If the tourist uses Pandas, it propagates missing values in binary addition, yet ignores them in data sums, so that adding is not like summing. There is also an experimental pd.NA
type that does some things differently, but is not finalized. If the tourist uses sklearn, then some classifiers fail on missing and some do not. If they use Numpy, there are years of Numpy enhancement proposals summarized here, which are in deferred status since 2012, thus unresolved. Meanwhile there is np.nansum
, but someone using np.sum
would need to switch them over, just as they would in Julia with NanStatistics.jl
.
I’m not sure it would inspire much confidence in Julia’s commitment to make data analysis feel ergonomic.
I don’t think this is fair. Even Python, despite its maturity, has not fully resolved how to handle missings, and each package has its own behaviors.

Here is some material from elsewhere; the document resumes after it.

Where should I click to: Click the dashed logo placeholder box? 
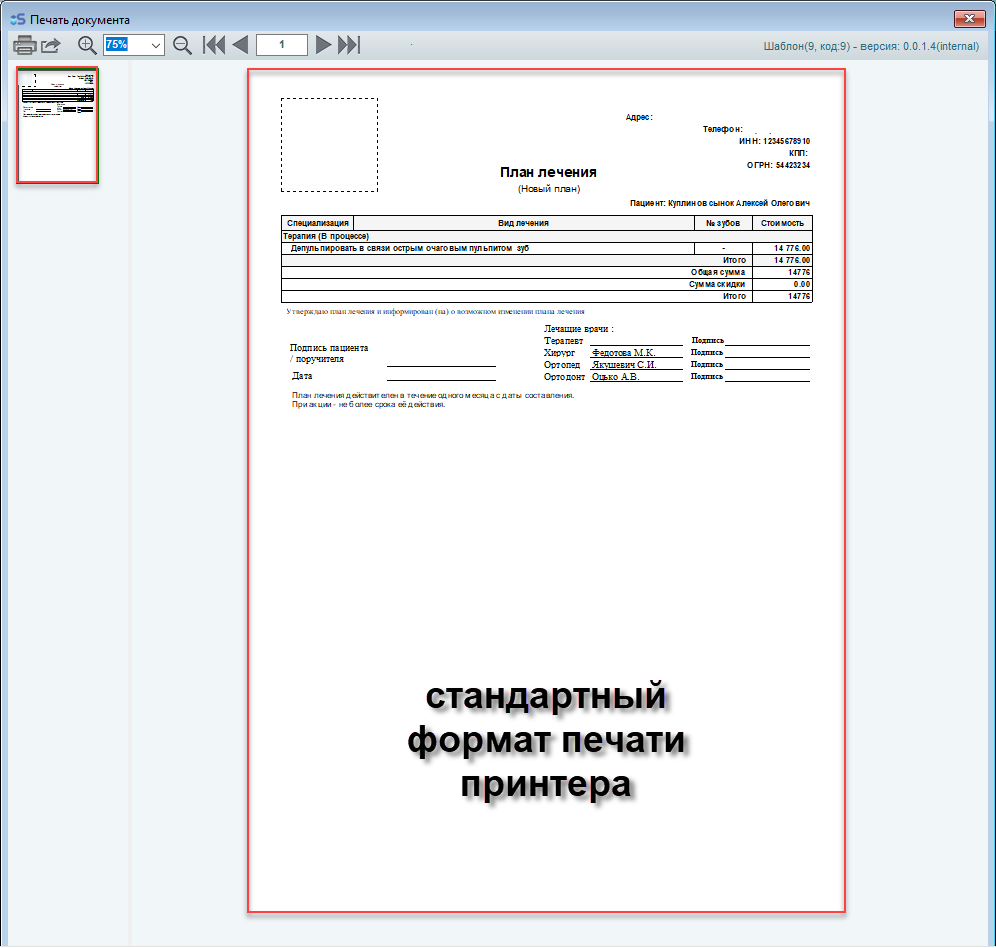coord(329,145)
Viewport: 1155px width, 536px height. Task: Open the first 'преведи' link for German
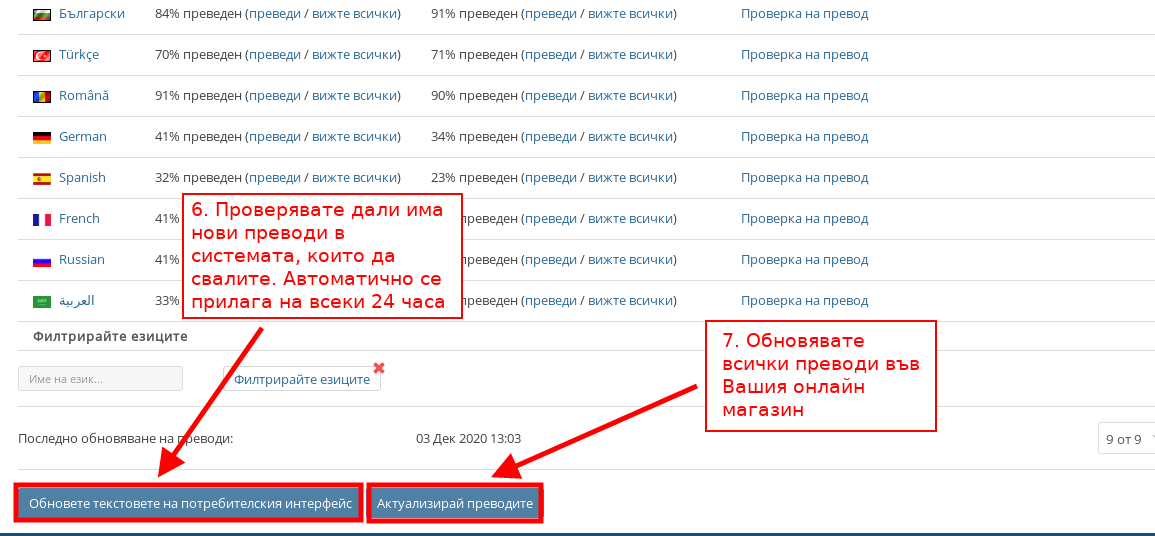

This is not to diminish @adienes’s desire for easier solutions, just to point out that it’s not easy to find one that everyone agrees with, since there are lots of different applications.
I agree with this. In fact, the only solution I see would be creating some data type with unsafe_missing
like @lmiq was suggesting. This would let both missing
and unsafe_missing
coexist.
However, this would require a redesign of multiple packages. Hence, Julia’s community should ultimately decide whether it’s worth the effort, according to how pervasive it is (I have a hunch it’s a generalized sentiment, but it’s just a conjecture).

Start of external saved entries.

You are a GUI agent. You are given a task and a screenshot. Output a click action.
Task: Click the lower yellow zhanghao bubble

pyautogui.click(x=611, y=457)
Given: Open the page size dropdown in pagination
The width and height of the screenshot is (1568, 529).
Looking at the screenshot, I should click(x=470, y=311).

I’d also anticipate that the implementation wouldn’t be so simple. For instance, when you create a column based on a df’s subset, the values not belonging to the subset are filled with missing
. In this sense, it requires deciding which type of missing should be taken as the default behavior in dfs.
All other solutions I can think of hurt more than help. For instance, InMemoryDataSets
attempts to solve this by doing type piracy, which I think is the worst possible solution. Shortening names does not really solve the problem (besides, you can always implement shortcuts on your own if needed, which I do when I’m prototyping).
I second this. I do data science with Julia and love this feature. I work with a lot of different data sets and a very common issue I come across when working with financial data is that, for one reason or another, when an amount is zero, it shows up missing in the data set. When that happens, I know I need to replace the missing
values with 0.00
and my column should be Float64
. If those zeros were excluded, it would totally wreck any and all statistics computed for a lot of those data elements…
I often just define my own parsing function in the top of my script/notebook that is customized for the current analysis. This is fully transparent, concise, and flexible.
Absolutely. A macro @sm
and maybe a shortened function sm
are the only real solution to these complaints. We just need to make it easy.
@adienes if you look back at your statement:
It was heavily outvoted in discussion, if hearts count for anything. So from this small survey it seems people don’t actually share that opinion. And its a breaking change, so its not going to happen. Can we focus on something actionable going forward.
Spinoff feature: With skipdissenting
, the data says everyone agrees.